Nineteen-sixty-eight was a year of revolution in all kinds of ways, from Paris to Prague, from Berlin to Berkeley, and even in Beijing.94 But the common factor in all these disruptions to the Cold War duopoly of power was youth. Rarely in modern times have people aged between fifteen and twenty-four accounted for so large a share of the population as in the decade after 1968. Having dropped as low as 11 per cent of the US population in the mid-1950s, the youth share reached a peak of 17 per cent in the mid-1970s. In Latin America and Asia it rose above 20 per cent. At the same time, the expansion of higher education, especially in the United States, meant that a higher proportion than ever of young men and women went to university. By 1968 university students made up more than 3 per cent of the entire American population, compared with less than 1 per cent in 1928. A more modest expansion had happened in Europe too. These were the post-war baby boomers – young, numerous, educated and prosperous. They had every reason to be grateful to their fathers’ generation, which had fought for freedom and bequeathed them opportunity. Instead they revolted.
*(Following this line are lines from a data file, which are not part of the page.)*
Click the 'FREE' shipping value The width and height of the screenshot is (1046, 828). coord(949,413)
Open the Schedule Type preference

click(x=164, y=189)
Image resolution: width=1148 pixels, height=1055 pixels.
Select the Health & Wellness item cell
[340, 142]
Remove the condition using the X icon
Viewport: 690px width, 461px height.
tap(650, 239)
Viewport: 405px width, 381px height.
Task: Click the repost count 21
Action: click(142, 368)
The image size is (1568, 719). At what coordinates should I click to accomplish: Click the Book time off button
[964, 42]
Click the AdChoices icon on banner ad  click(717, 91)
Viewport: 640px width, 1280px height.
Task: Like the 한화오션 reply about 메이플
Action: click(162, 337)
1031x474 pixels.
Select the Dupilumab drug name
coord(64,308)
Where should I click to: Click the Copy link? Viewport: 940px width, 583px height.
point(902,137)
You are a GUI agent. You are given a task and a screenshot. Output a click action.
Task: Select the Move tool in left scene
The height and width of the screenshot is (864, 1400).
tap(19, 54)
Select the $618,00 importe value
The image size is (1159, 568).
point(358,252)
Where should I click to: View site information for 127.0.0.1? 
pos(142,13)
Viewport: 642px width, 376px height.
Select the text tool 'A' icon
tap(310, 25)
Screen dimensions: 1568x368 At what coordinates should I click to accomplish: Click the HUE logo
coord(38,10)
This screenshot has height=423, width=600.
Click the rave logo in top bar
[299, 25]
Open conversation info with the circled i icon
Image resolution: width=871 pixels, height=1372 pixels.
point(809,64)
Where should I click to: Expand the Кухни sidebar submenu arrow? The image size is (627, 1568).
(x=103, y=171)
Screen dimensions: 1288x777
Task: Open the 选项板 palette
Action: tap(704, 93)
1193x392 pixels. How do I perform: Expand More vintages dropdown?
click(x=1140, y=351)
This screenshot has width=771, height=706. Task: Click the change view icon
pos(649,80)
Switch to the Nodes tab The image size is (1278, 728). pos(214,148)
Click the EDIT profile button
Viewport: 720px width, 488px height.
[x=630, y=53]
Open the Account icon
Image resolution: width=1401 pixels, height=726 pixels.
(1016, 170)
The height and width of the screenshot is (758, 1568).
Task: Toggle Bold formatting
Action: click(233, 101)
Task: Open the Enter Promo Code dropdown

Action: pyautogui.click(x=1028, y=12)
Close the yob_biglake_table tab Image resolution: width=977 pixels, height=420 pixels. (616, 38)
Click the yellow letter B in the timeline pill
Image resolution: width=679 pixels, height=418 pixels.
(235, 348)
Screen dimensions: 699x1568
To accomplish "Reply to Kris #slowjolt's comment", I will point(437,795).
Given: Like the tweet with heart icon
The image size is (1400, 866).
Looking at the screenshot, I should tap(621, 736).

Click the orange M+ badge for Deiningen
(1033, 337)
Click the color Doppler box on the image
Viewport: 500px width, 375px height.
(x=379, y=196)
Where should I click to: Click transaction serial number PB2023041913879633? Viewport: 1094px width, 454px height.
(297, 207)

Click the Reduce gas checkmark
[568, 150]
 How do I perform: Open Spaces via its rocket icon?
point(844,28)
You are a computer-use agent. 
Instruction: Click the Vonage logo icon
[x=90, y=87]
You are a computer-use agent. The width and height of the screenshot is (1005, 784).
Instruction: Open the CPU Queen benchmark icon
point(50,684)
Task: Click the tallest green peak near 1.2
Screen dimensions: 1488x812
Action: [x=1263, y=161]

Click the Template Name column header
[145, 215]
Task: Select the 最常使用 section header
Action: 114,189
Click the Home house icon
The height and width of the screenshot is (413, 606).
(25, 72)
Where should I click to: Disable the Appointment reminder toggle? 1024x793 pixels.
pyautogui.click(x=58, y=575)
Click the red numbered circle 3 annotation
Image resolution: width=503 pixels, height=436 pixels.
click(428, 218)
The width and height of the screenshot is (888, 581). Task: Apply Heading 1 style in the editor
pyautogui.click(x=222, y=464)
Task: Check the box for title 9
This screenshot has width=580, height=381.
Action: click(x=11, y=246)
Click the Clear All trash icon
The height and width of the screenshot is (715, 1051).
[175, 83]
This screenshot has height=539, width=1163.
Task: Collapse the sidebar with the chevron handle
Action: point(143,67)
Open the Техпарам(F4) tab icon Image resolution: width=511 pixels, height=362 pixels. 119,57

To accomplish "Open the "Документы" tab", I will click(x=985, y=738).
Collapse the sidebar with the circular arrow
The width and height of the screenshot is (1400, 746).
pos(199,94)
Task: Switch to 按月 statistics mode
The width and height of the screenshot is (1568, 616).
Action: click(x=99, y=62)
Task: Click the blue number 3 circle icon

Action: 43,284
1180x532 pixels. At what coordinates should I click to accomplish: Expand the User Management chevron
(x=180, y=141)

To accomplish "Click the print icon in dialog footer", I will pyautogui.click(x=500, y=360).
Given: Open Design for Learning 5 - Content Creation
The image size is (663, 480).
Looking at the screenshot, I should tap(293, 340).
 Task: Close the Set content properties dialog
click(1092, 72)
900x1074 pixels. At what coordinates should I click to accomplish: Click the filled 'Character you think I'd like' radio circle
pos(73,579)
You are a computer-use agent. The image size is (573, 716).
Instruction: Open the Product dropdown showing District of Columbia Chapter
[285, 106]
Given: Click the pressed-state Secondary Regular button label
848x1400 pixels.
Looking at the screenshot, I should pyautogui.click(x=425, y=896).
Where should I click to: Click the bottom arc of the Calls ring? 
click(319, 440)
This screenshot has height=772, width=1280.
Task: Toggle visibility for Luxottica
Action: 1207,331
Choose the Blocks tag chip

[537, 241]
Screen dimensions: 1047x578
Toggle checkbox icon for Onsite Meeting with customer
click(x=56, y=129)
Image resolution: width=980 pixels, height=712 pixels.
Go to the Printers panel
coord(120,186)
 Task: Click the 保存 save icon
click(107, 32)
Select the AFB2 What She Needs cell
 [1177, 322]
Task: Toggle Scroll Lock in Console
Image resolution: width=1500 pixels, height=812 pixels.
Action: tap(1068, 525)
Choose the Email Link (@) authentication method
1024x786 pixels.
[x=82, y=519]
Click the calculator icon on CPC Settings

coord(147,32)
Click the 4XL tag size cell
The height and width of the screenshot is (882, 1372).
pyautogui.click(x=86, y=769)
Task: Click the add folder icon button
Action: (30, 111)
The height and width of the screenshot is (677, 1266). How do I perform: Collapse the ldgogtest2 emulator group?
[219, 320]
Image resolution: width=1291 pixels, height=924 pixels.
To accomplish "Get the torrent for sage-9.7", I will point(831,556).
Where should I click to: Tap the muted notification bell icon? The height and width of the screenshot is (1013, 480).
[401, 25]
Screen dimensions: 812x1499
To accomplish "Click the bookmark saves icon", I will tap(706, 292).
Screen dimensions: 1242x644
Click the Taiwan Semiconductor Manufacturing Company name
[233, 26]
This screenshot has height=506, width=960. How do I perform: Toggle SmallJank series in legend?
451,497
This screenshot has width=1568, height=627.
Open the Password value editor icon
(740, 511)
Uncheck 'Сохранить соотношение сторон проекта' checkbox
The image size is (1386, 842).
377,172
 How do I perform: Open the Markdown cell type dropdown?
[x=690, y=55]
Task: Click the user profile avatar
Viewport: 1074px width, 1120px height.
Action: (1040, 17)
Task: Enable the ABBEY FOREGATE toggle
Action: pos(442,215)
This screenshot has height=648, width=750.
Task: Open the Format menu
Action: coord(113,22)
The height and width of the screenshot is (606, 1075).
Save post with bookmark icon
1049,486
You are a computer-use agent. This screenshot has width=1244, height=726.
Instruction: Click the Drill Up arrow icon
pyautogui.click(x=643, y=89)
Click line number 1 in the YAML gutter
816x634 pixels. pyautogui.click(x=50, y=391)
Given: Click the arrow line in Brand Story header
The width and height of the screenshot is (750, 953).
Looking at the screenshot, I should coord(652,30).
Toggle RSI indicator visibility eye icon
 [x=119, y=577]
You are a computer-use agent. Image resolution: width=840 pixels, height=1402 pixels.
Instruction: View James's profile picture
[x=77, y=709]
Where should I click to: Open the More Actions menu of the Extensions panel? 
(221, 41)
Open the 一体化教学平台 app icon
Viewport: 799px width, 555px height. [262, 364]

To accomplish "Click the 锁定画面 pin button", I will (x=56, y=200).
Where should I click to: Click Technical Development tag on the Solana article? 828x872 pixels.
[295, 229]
On 22 March 1968 French students occupied the eighth-floor faculty lounge of the University of Paris X Nanterre – ‘mad Nanterre’ as the ugly concrete campus became known. By May tens of thousands of students, including those from the elite Sorbonne, were clashing with police on the streets of Paris.95 A general strike swept the country as the trade unions seized the opportunity to press a weakened government for higher wages. Similar scenes played out at the University of California, Berkeley, the Free University, Berlin – even at Harvard, where members of the organization Students for a Democratic Society occupied the President’s house, and members of the Worker-Student Alliance stormed University Hall (temporarily renamed Che Guevara Hall), evicting the deans working there.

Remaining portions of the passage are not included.